Personally I use Majestic SEO to run these checks. The things you’d want to look for are:
- Historical/Fresh Cumulative Inbound Link Growth: looking for no extra-long stagnant periods or unusually quick growth
- Normalized View/Historical Index: looking for any unusual activity
- Backlink Discovery Check vs Competitor/Historical Cumulative: simply finding out how big the gap is between the competitor that dominates the SERPs and your client
- Inbound Anchor Text: gives you a very quick idea what the majority of anchors look like (and where they come from) and if they’re going to be in trouble with over-optimization
Page-Speed Testing
If you use Chrome, here’s the fast, easy way to run page-speed analysis on your client’s site.

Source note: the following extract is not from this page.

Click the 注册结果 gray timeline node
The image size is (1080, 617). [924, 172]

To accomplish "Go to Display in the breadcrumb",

First, open up a new tab in Chrome, and type “about:flags”. This will take you to a menu of specific flags/warning Google Chrome will throw up. Enable “Experimental Extensions API”. Restart your browser.
After restarting your browser, go here: https://developers.google.com/speed/docs/insights/using_chrome and load the extension. Now you can run page speed tests on your client’s site and make quick, easy .ht access recommendations to give the site an extra boost of speed.

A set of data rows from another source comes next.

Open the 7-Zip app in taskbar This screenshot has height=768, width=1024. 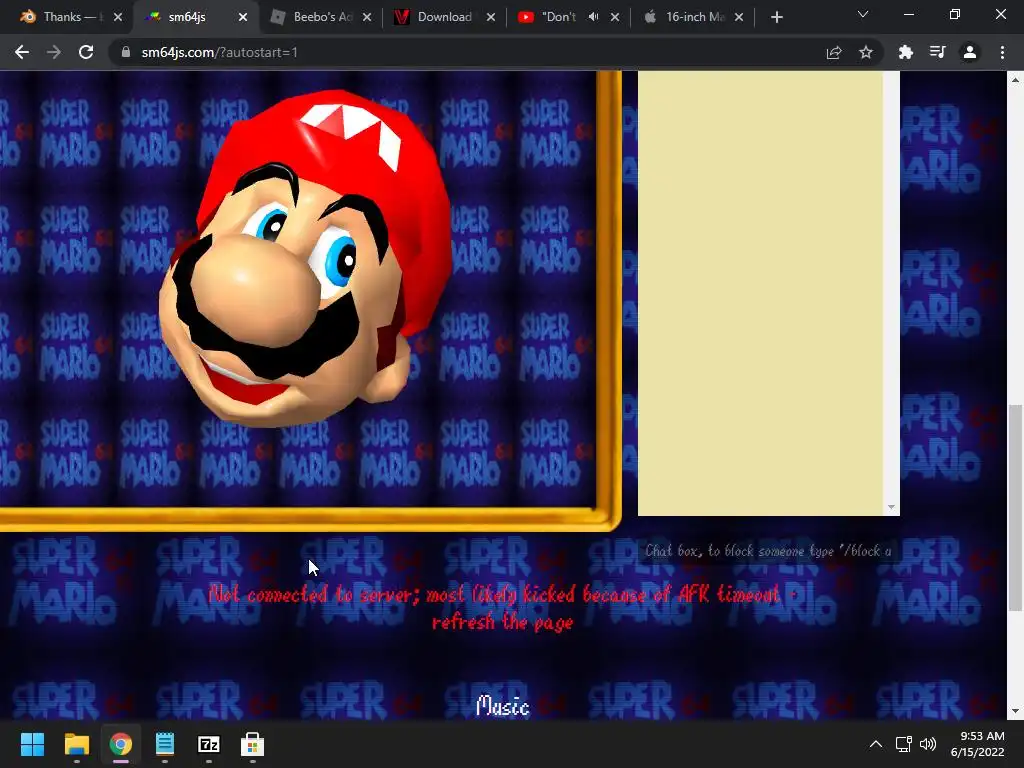point(209,744)
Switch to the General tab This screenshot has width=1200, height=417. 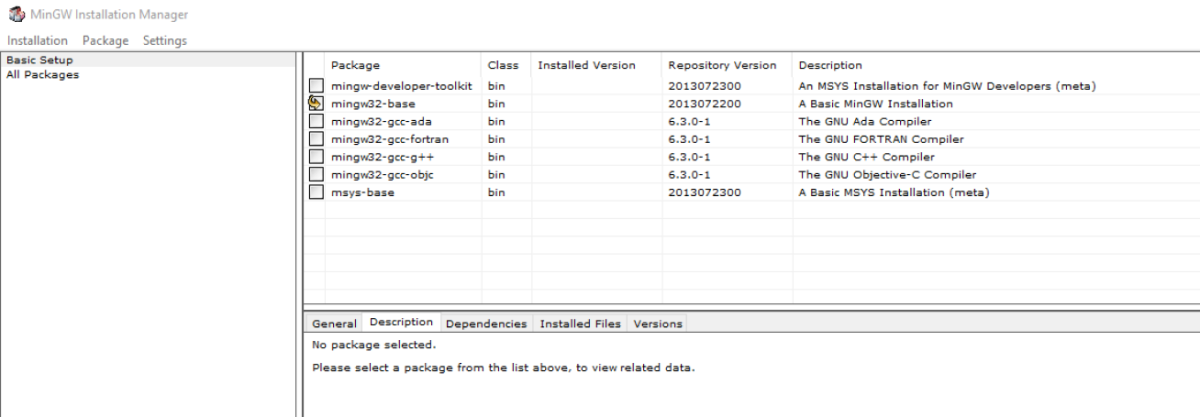pyautogui.click(x=334, y=324)
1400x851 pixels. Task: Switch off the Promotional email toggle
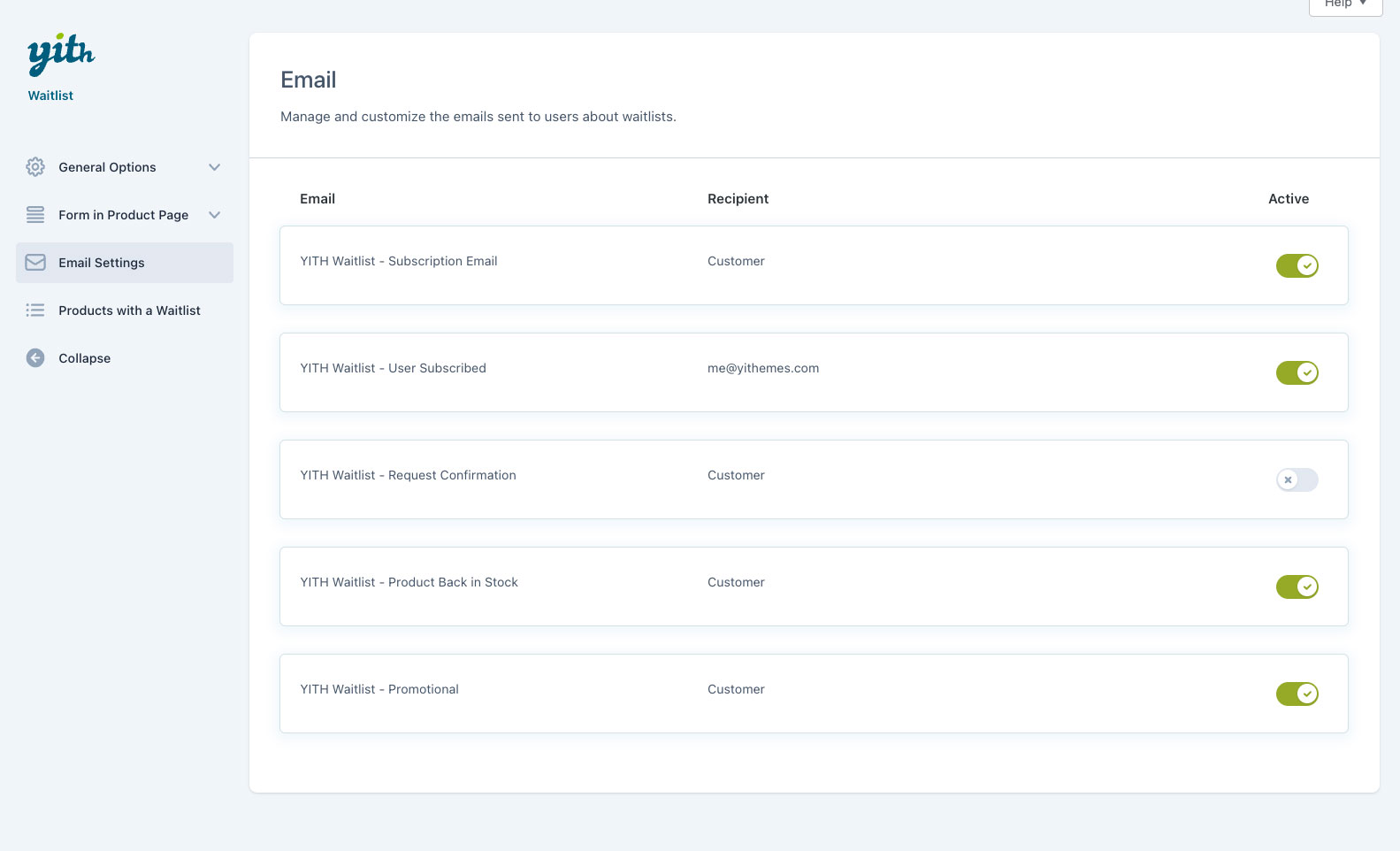coord(1297,694)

Creating Recommendations and Action Plans
On these checks alone, you can create effective recommendations of how the site should be optimized going forward and the roadmap to get there. Best of all, these are quick wins that not only move the needle in SERPs for clients, but also help to create a solid foundation for optimization to come in the near future.
Tweaking for Fast Checks on Progress
The best way to make sure your recommendations are being followed is run crawls on the site. You can see if the client is properly implementing 301’s where they need to be, and making sure that while they are implementing changes, they aren’t creating more problems. It takes about 5-10 minutes (depending on the size of the site).
If your client doesn’t have Webmaster Tools on the site (Google and Bing), get them on there. They offer a different and unique perspective on crawl rates and crawl errors, as well as page speed components. You can set up sitemaps, customize Google’s/Bing’s crawl experience (advanced users only), and get some sweet query data to boot. It’s a must have. And, you can spend 30-45 minutes digging around to make sure everything is on the up and up.
With those two tools in your belt, you can do mini-audits quickly and painlessly without breaking a client’s budget and still getting the information you need to make the right decisions.